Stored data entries
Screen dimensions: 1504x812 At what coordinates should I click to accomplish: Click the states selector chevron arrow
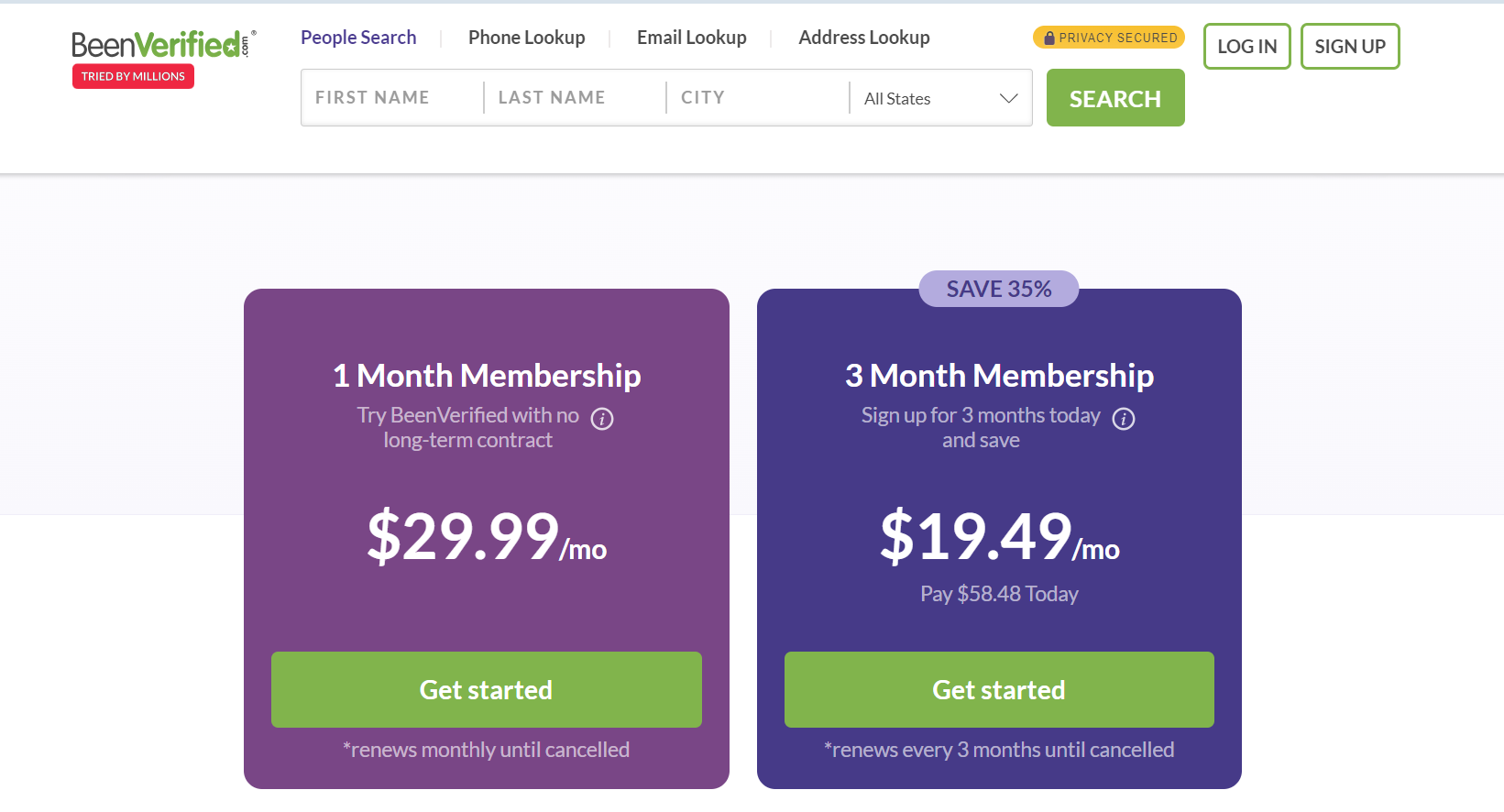point(1009,97)
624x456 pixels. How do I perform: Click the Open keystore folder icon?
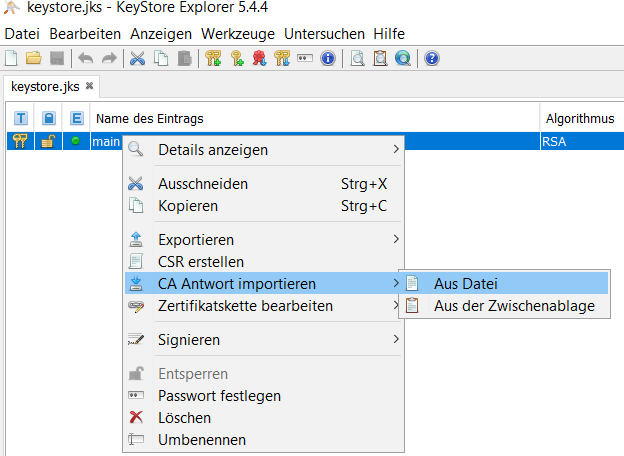pos(34,58)
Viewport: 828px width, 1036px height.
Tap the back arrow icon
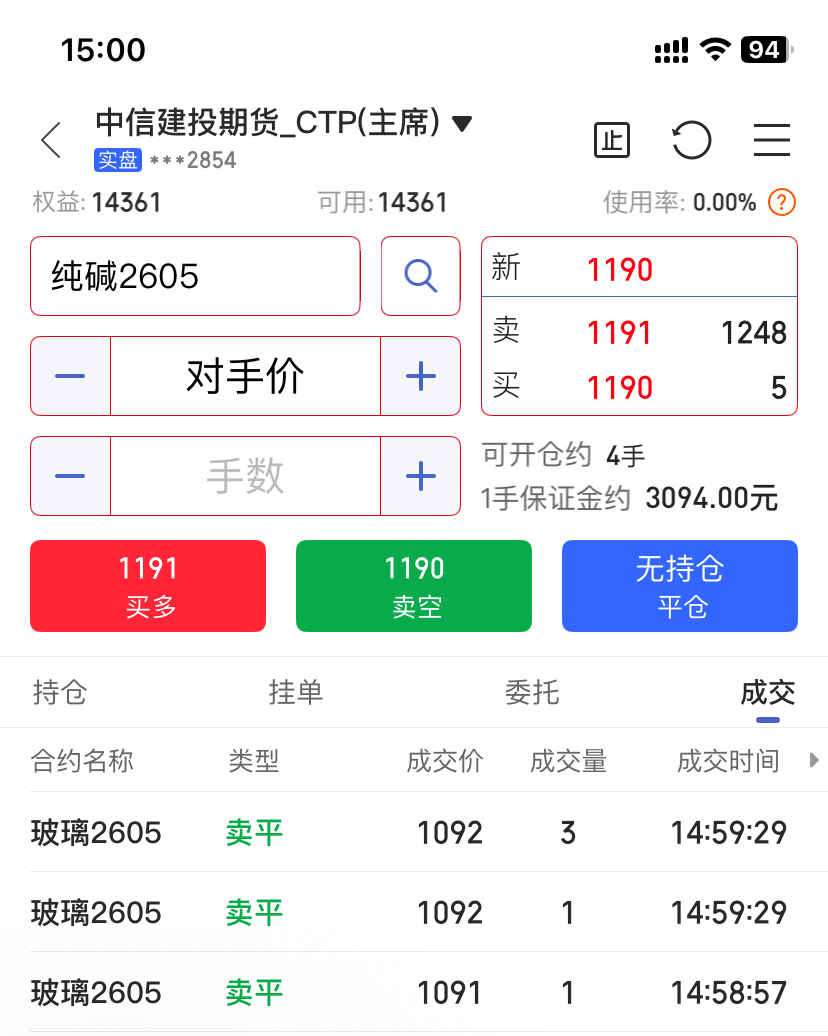pyautogui.click(x=51, y=139)
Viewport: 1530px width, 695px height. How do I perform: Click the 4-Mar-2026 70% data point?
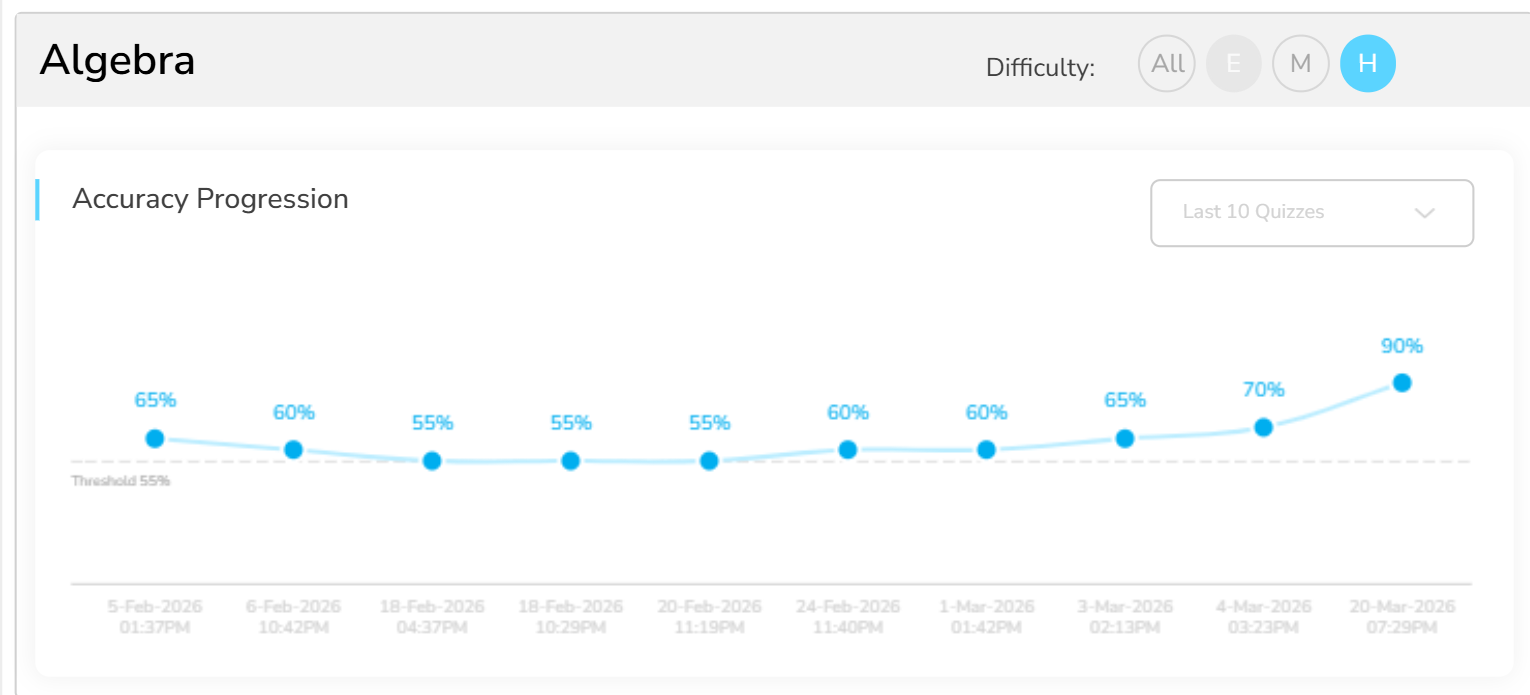[1263, 427]
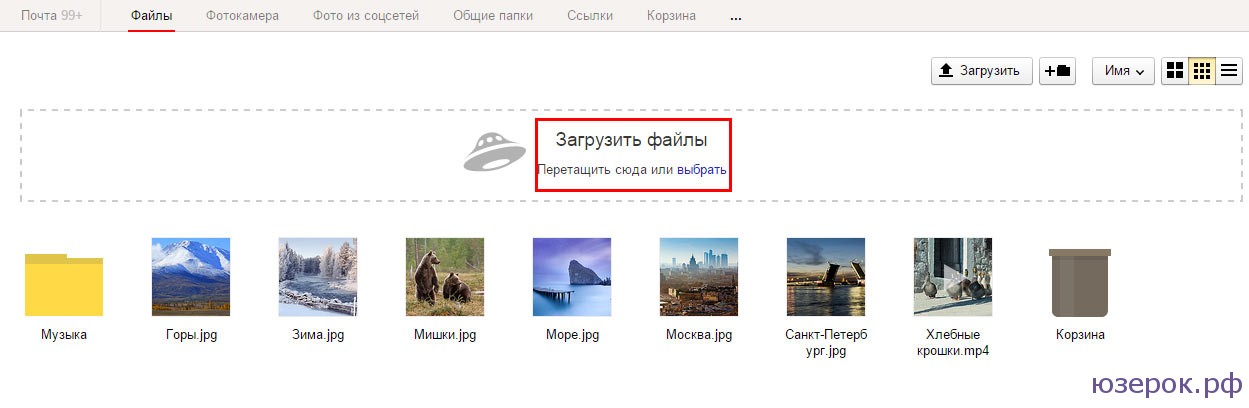
Task: Select the Корзина trash bin icon
Action: 1080,282
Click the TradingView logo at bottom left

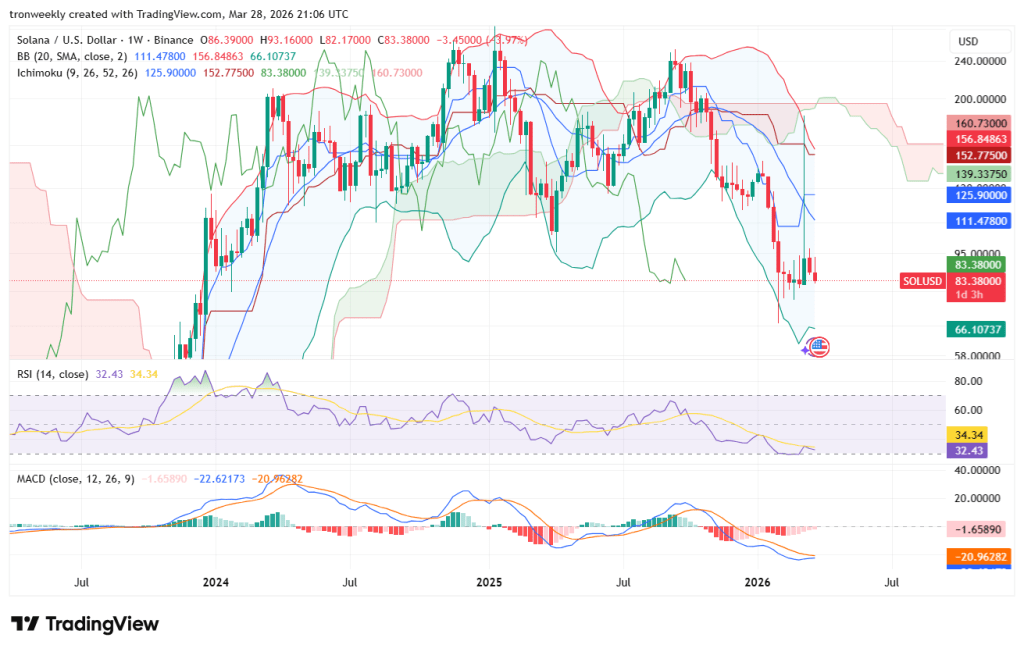[x=85, y=624]
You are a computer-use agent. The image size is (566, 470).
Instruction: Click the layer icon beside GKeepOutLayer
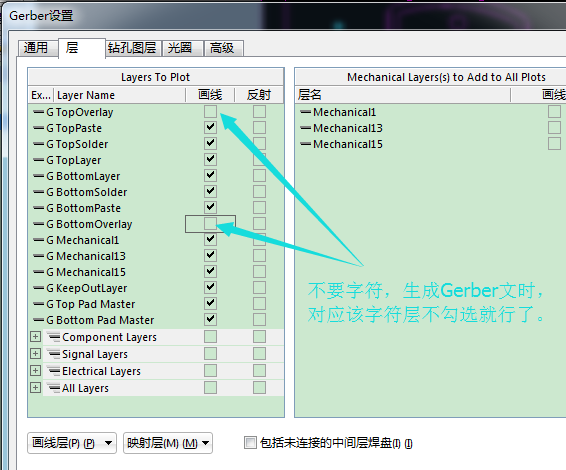38,288
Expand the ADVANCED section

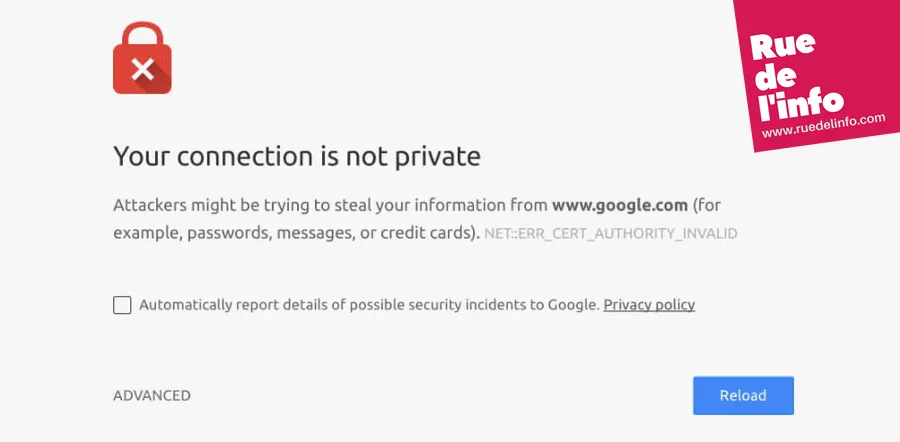coord(152,396)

Prompt = All of the entries above are to be duplicated exactly, with every image left out.

Response box =
Screen dimensions: 1504x812 At what coordinates should I click to accomplish: Click the states selector chevron arrow
point(1009,97)
624x456 pixels. How do I perform: Click the Open keystore folder icon?
pos(34,58)
Viewport: 828px width, 1036px height.
Tap the back arrow icon
pyautogui.click(x=51, y=139)
Viewport: 1530px width, 695px height. How do I perform: Click the 4-Mar-2026 70% data point?
[1263, 427]
Task: Select the Корзина trash bin icon
Action: 1080,282
Click the TradingView logo at bottom left

[x=85, y=624]
You are a computer-use agent. The image size is (566, 470).
Instruction: Click the layer icon beside GKeepOutLayer
38,288
Expand the ADVANCED section

coord(152,396)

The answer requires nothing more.